I immediately started jacking my jaw to Josh on what a great dive this was. Actually, I had not been on the site in many years. But what I remembered was all good.
There are two groups of pinnacles just south of East Point. Three make up the outer group with depths of about 50 feet to the top and 85-100 feet to the bottom. The inner group is also three peaks topping out at about 40-60 feet and the bottom at about 70-80 feet. The rock formations here are not really pinnacles, per se, but more like giant solid rock mounds surrounded by large and small boulders calved from the main rock. There are three primary areas to explore: the top of the reef with the inner group being usually covered with kelp, the walls dropping off from the top to the bottom (my personal favorite area) and the boulders and flat bottom surrounding each pinnacle. Each pinnacle has a different character and profile with the differences between the outer and inner pinnacles being the most profound.

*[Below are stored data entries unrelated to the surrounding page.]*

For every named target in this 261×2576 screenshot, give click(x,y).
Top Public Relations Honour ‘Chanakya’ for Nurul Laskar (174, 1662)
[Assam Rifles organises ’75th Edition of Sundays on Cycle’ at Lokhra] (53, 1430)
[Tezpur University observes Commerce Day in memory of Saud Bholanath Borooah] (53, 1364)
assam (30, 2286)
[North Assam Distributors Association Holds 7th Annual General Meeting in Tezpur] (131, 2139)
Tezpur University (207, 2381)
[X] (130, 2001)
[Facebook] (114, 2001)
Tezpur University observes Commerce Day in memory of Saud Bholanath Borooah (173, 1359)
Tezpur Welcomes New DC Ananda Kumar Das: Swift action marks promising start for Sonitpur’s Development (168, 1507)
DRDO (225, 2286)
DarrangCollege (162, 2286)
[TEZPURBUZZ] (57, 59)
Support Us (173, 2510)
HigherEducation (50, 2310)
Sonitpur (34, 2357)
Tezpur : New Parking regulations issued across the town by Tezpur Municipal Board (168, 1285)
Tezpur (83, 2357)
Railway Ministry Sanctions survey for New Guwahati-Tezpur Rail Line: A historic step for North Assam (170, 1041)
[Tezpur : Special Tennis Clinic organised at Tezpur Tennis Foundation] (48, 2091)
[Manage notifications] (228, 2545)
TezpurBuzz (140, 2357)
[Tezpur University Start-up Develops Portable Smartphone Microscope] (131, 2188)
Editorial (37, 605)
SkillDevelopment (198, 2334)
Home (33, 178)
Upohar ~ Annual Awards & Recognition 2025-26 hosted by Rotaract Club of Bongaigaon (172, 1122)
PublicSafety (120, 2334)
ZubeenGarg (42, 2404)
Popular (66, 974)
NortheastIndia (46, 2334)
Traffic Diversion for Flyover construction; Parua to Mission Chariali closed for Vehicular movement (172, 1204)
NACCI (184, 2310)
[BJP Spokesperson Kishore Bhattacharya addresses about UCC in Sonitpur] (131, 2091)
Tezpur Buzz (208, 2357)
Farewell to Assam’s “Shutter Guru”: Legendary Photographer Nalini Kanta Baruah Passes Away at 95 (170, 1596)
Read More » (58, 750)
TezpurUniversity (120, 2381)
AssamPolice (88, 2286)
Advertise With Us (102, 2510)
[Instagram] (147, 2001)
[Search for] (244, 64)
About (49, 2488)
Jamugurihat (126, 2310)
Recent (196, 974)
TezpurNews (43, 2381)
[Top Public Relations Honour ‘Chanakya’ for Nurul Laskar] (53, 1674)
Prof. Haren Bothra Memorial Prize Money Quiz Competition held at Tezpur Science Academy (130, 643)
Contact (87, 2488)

The outer pinnacles are abundant with invertebrate life and a boon for macro photographer. If you are just sightseeing, bring a large light to take in the full rainbow effect. All sections of these reef are covered with colorful critters. Take the time to head out from the reef onto the flats to see the numerous and huge sand rose anemones. You will be deep, so watch your time and pressure.
The outer pinnacles can be more difficult to dive because of strong currents. The entire area is susceptible to strong currents but the outer pinnacles especially so. At least with the inner pinnacles you usually have a moderate to thick kelp growth to help you gauge current speed and direction.
With the inner pinnacles you’ll see more fish and have the benefit of the kelp for that aspect of beauty. There are still a lot of invertebrates, but for the inner pinnacles you are probably better off with a wide-angle rig for photos.
Common to both sets of pinnacles is the unusual number and variety of sea stars. You’ll see exceptional large pisaster stars in all their varieties, leather, blood, and rainbow stars and more. But what you’ll remember the most is the large number of huge sunstars. At the base of the reef they seem to be everywhere.
Hunters might be a bit disappointed here. You’ll still find rock scallops here and there but not in the numbers as 20 years ago. Lobster grabbing is fair in the boulders around the base of the reef. Early in the season is best. Spearfishing is much better at other places around Santa Rosa Island with the possible exception of halibut hunting, which remains good in the shallower sections around the inner pinnacles.
If you are ambitious, you could circumnavigate some of the pinnacles in one dive. I would not recommend it, however, as there is so much to see here. You should take it all in a leisurely pace.
Dive Spot At A Glance
Location: One of three inner pinnacles GPS —N33°56.132′, W119°58.107′. Other pinnacles easy find with depth finder and marked on most charts.
Access: Boat only, professional charter boat highly recommended.
Skill Level: Intermediate or better
Visibility: Generally good; averaging 40 feet but plankton blooms can reduce clarity considerably.
Depths: Inner group 40 to 80 feet, outer group 50 to 100 feet.
Snorkeling: Poor; reefs too deep
Photography: Excellent macro especially on outer pinnacles. Good wide-angle and macro on inner pinnacles.
Hunting: Some scallops, fair for lobster early in season. Spearfishing for halibut good on flats nearby.
Ocean Conditions: Generally calm and protected from the prevailing northwest weather but currents are common.